### [PROBLEM]
Write the next part of the article below on geographic data as a service, starting right after its last sentence.

### [TEXT]
++++++++++++++++++++
In the United Kingdom the key areas of interest for professional GI users have typically been data about the physical environment into which they then add their own site specific drawings, plans and other data. For sure there are large corporate and government agencies that need national or regional data sets but the predominant requirement is on-demand procurement of bite-sized, project-specific content for a current application. End users literally only pay for what they need and a matter of seconds later they have what they ordered, in a format of their choice.

It wasn't called DaaS a decade ago and some of those in this space may only have toyed with adoption of the "aaS" extension. But as data about geo/location/place have stayed resolutely niche, while the subject itself has risen up the corporate agenda, the net benefits of an outsourced data procurement and delivery service haven't attracted an acronym, until now.

The DaaS model?
DaaS providers do not tend to create their own original data. However, the creation of "value added data" from the integration of one or more elements from one or more suppliers does occur opportunistically and in response to market signals. In the main, DaaS providers take data from suppliers and make them available. For this, the supplier demands a royalty, DaaS support for the end user and confirmation that the end user understands and abides by the relevant license.

It has been suggested that there is a market making opportunity by which data creators can generate revenues for the data they've created by "putting them out there." In some ways that model is analogous not to iTunes but to the AppStore.

On iTunes you cannot extract one-half of one track and the first half of the next track; it's per track - although there might be a market for dynamic music creation from multiple sources! - whereas on DaaS platforms it is a fundamental requirement. On-demand geographic data services are far more granular than that. Staying with a music analogy, they effectively offer users a chance to choose which notes they want. Limiting users to whole tiles or specific subsets is not really extending choice. Letting them choose exactly what they want is.

In an AppStore type model you get a discrete "application" that typically pulls together multiple elements (data, platform, interactivity, GPS, etc.) to meet a user's needs.

It remains to be seen whether the new PBBI/WeoGeo player in the market adopts an iTunes "take it or leave it" model or a true DaaS approach.
++++++++++++++++++++
### [INFORMATION SUPPLIED]

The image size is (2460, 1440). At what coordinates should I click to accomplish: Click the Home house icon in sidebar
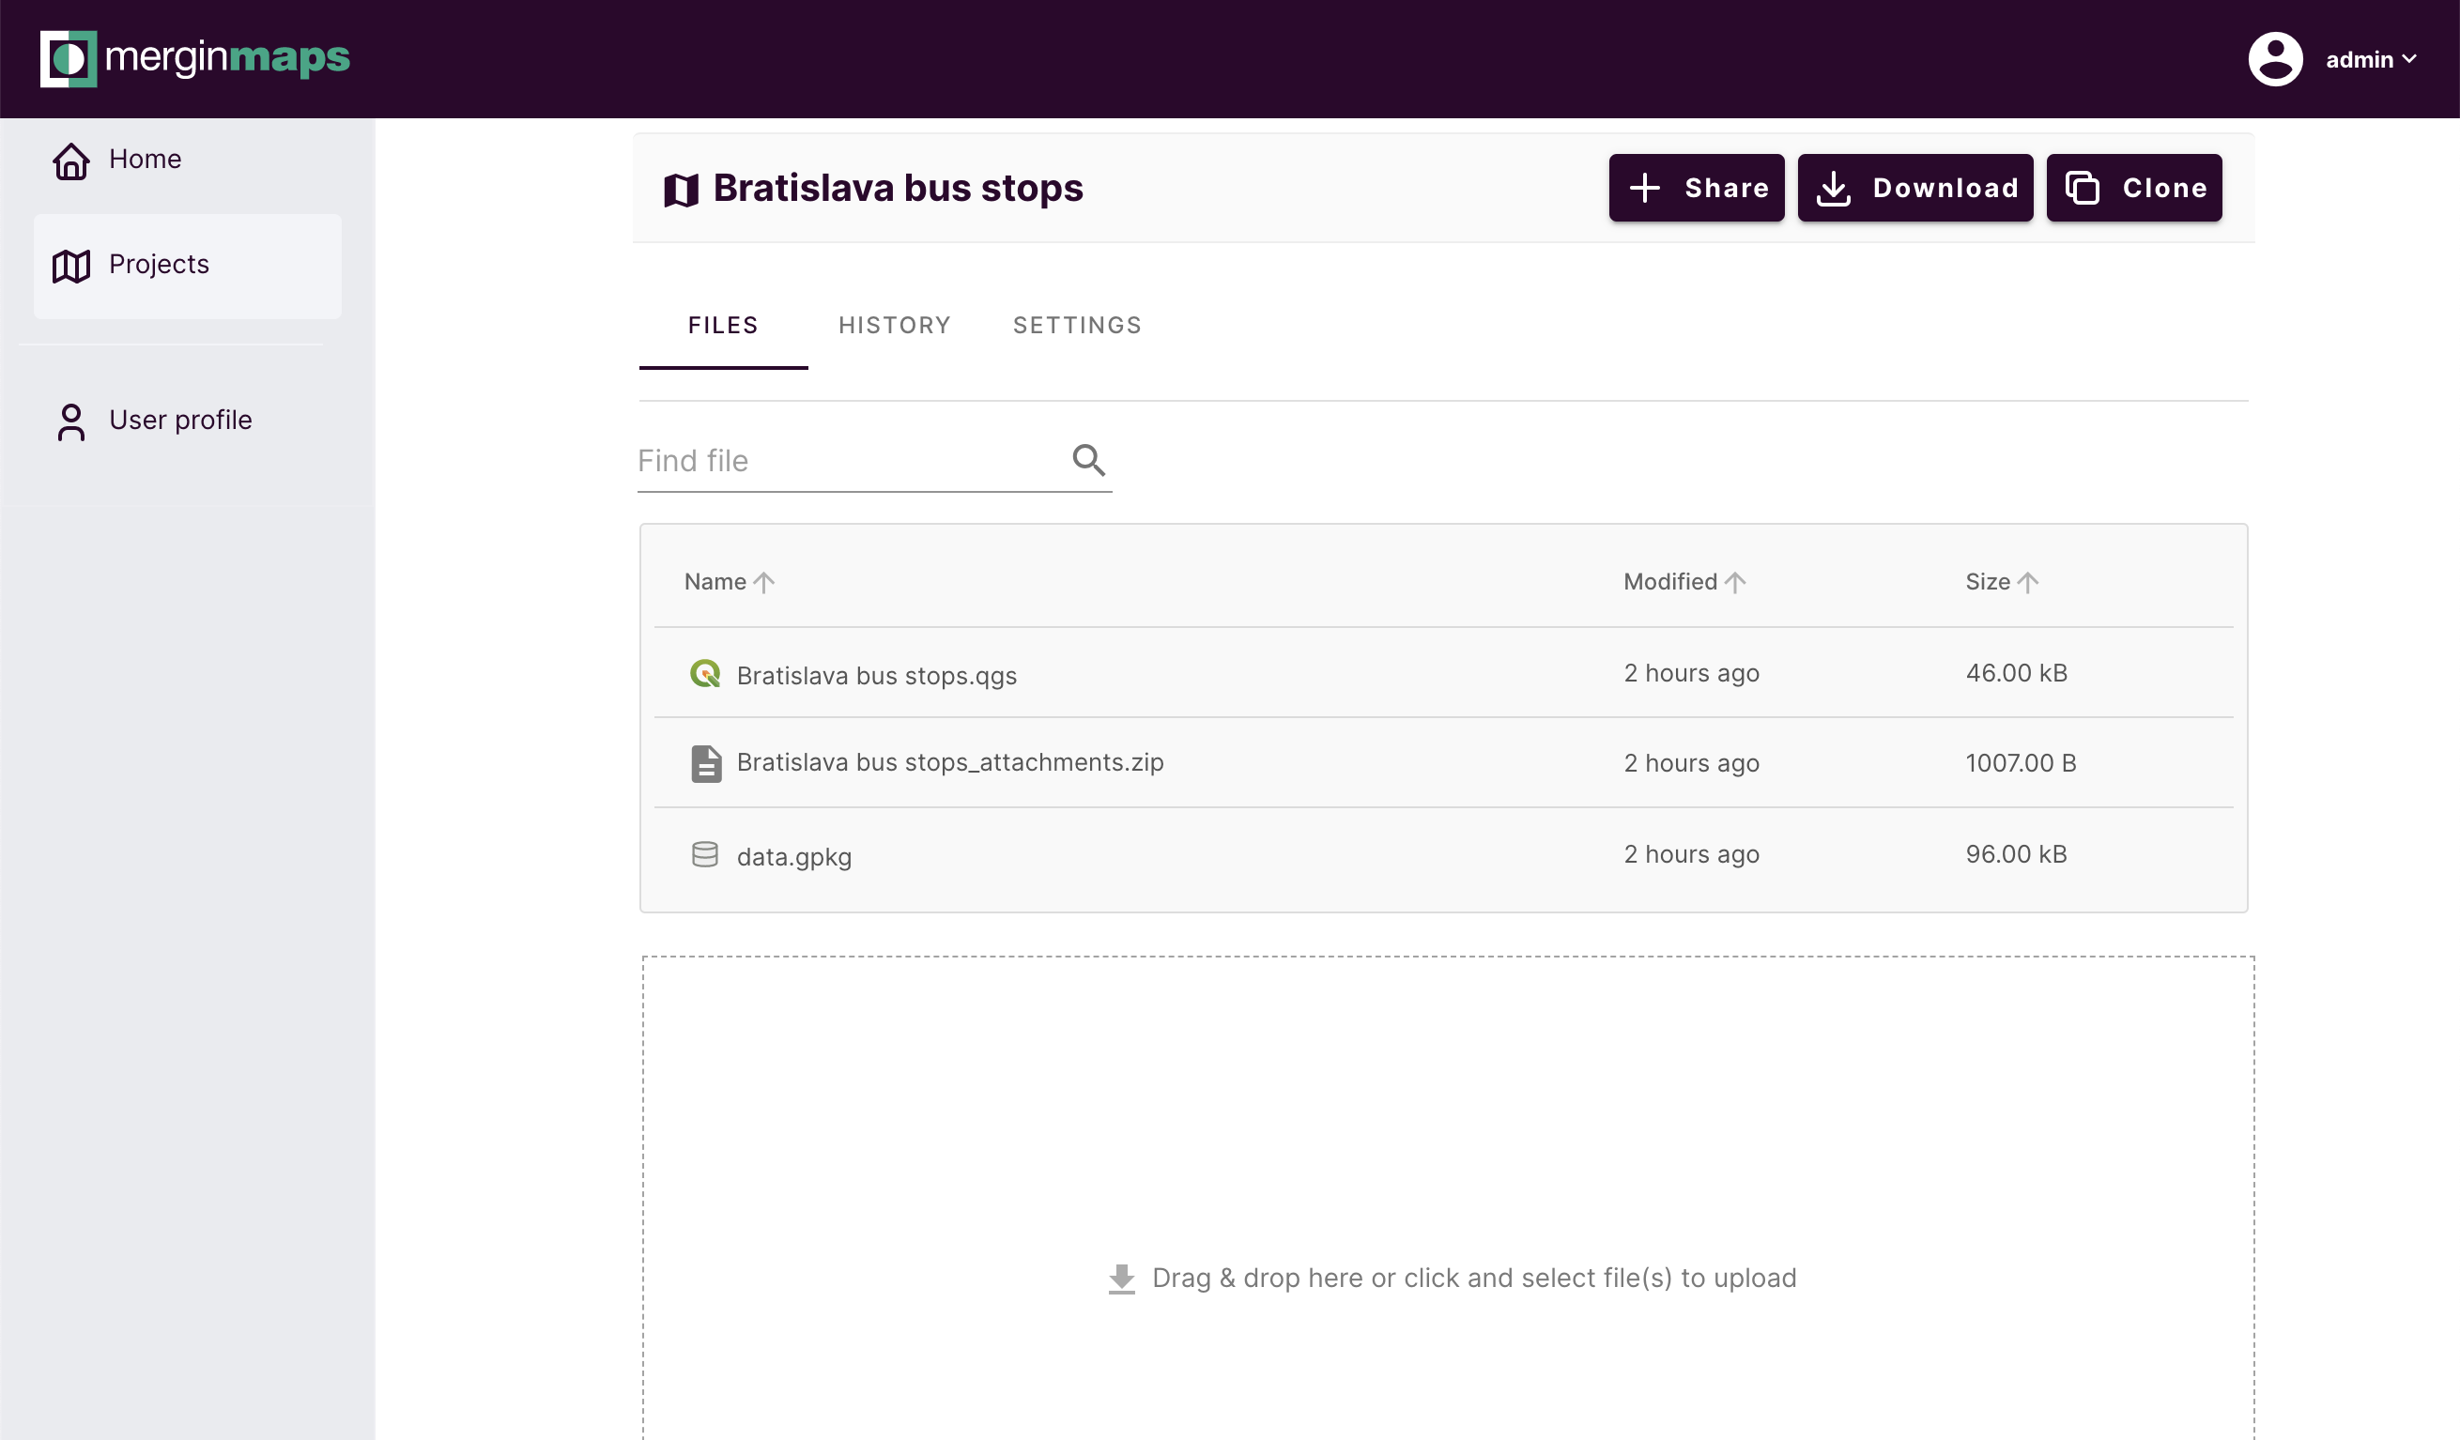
++++++++++++++++++++
### [RESULT OF THIS TASK]
Evidence suggests there is only a limited common overlap across the "willing to pay" marketplace for high value geographic data in a meaningful timeframe. In addition, complexities will arise from how the data created may actually have been derived. Whoever has IP in them will expect royalties from the "derived" data that militate against publishing discrete data sets. Further, it is unlikely that the data creator's core business is generating a return from the data and there may indeed be a competitive advantage in limiting their accessibility, commercial or otherwise. All of which makes it pretty doubtful as to whether there is a genuine market making opportunity, at least in the UK.

The relatively recent "freeing up" of public sector data in the UK (www.data.gov.uk) has exposed just how many data exist but also how complex and "dirty" they are. There is certain to be mileage in creating services around data that take the headache out of using them; this is rather different from the explosion in services envisaged by some who campaigned so hard for such data to be released. So, in this and similar commoditizing scenarios, there are market making opportunities around the service element rather than the data element per se.

Does anything change with a new entrant?
Sure it does. When a vendor as significant as PBBI begins to deliver on its CEO's ambition to become a cloud based business, then people sit up, take notice, ask questions and look around - all good. The debate also stimulates awareness of the DaaS concept, in an acronym-literate environment at least, and carries the wider implication that cloud based solutions to data provisioning are just fine.

The other, more subtle point is about the impact any of this will have on existing data suppliers (as opposed to ad hoc data uploaders). In particular PBBI will want to minimize the supply chain management and customer service and technical support overhead in what is essentially a new arena to PBBI. One way to do this is to dictate the terms by which data suppliers can license data to end users through the DaaS portal.

Anyone remotely familiar with geographic data licensing will be aware that every commercial (and free/open) data set carries a license document. A number of data suppliers have in the past done what appear to be "one off" sales of data to the likes of Google and Bing, washing their hands of downstream licensing as well as the impact that has on their existing channels in return for a lump sum. While national DaaS providers typically don't have pockets that deep, the national data suppliers themselves usually compete with their channels. This results in opaque licensing terms and markedly uneven playing fields. The truth is the data creators rarely have the market reach of the DaaS suppliers and are reluctant to step back. This will continue to be the case, making it very difficult for a DaaS provider bent on a simple low-overhead model.

Nevertheless, the day when data creators focus solely on what they do best and allow the service sector to optimize exposure to, procurement of, and use of their products, the more efficient will be the whole sector and less confused will be the end user.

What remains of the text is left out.